Much consternation and debilitating controversy happens in the design process when we get strategists assigned to tactical problems, and conversely, tacticians assigned to strategic problems. In the first instance, the problem at hand doesn't get solved because the designer wants to redefine the problem. In the second case, we get a right answer to the wrong problem.
The first round of WTC proposals was the latter case, providing six solutions to the wrong problem. I fear this is what the next round will produce as well, since most architects tend to be tacticians, craftsmen of buildings, who define the problem in those terms. Architects usually are eager to get at solving the building problem, as they define it--but that may not be the problem that ought to be solved.
What seems to be happening with the WTC process is a failure of stategy. We have available plenty of highly qualified tacticions, capable of producing slick, high-tech buildings. The WTC issue, which is basically a matter of urban strategy, requires more than tacticians. It requires strategists, and that seems to be what is missing.
Surely there are urbanists who think strategically. Perhaps the procedural difficulty is not due a want of capable contributors, but more to a paradigm that favors a "democratic" or "market" determination of strategy. This results in design-by-committee, or in design-by-polling. While that liberal approach may seem virtuous on the face of it, what we have seen, and may continue to see, is an impasse, when conflicting intentions create an immobile equilibrium, so that no proposal can win consensual approval.
While the first proposals were widely regarded as "unimaginative," the intent now seems, simplistically, to seek more imaginative designs. Muschamp's Dream Team proposals, like the much-publicized gallery show, evidenced where that approach takes us--to widely varied solutions to ill, or undefined, problems. Imaginative? Yes. Strategically promising? No.
Most architects are not urban strategists. Meier's silly proposal to place an lovely little school building on that 16-acre urban site was symptomatic--and Meier is one of the prominent architects now on the short list.
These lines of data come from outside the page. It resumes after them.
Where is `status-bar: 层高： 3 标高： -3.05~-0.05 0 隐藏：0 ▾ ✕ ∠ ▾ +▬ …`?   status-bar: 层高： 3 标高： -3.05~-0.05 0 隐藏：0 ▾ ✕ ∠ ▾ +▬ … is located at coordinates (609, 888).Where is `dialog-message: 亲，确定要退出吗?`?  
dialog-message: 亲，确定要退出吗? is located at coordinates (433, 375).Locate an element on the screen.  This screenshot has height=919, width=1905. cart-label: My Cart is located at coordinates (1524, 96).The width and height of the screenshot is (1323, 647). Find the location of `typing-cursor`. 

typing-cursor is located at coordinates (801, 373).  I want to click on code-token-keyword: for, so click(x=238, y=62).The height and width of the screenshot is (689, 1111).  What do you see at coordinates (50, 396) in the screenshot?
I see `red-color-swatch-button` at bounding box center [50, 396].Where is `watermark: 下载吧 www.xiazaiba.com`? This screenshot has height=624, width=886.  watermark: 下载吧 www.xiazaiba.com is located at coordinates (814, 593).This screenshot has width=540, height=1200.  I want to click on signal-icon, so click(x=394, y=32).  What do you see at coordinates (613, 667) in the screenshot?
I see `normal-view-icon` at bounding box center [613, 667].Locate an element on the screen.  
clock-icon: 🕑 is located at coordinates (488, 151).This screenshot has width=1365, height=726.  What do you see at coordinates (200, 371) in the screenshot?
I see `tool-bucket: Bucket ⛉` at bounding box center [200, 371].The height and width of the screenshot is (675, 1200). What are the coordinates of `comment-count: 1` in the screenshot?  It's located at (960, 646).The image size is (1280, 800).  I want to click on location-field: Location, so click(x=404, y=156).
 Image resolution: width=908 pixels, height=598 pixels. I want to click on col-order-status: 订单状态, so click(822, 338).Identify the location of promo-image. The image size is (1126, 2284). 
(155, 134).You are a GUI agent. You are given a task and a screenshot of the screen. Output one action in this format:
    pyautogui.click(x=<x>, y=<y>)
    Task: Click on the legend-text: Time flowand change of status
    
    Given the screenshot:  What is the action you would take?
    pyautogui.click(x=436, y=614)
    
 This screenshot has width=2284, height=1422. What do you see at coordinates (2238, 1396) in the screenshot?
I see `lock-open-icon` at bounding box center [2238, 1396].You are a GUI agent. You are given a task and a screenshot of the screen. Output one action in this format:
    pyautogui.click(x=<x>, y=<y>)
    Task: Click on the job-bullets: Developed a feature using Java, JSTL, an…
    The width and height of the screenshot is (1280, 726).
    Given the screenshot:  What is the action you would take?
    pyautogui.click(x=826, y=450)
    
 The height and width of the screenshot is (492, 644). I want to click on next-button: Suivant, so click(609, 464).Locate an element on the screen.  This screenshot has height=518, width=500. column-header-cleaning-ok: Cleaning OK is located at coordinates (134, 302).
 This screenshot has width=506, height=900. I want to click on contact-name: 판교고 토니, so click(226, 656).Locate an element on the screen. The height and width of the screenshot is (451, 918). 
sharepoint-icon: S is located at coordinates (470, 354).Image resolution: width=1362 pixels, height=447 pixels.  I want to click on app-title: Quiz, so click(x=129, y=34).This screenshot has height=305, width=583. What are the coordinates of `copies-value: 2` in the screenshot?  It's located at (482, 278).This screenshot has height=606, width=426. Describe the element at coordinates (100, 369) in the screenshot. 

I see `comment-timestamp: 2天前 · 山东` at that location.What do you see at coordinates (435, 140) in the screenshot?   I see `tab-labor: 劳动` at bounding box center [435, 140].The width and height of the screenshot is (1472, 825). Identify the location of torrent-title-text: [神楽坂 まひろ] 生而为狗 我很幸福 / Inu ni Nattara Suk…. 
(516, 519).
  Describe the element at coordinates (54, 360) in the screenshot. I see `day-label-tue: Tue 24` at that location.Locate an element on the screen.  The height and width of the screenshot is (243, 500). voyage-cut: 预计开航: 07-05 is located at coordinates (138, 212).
We might hope that team of architects would find several heads better than one--but look at what Muschamp's Dream Team produced. A bad joke. That much touted initiative certainly went nowhere.
As some of us have suggested before, what there really should have been was a first stage of strategic planning. Surely there was much discussion among the authorities of practical issues of the program, but practicality about what is "necessary" is not a visonary strategy. It results in replicating the past. The authorities, in defining the essential criteria, tend to be tactitions, not strategists.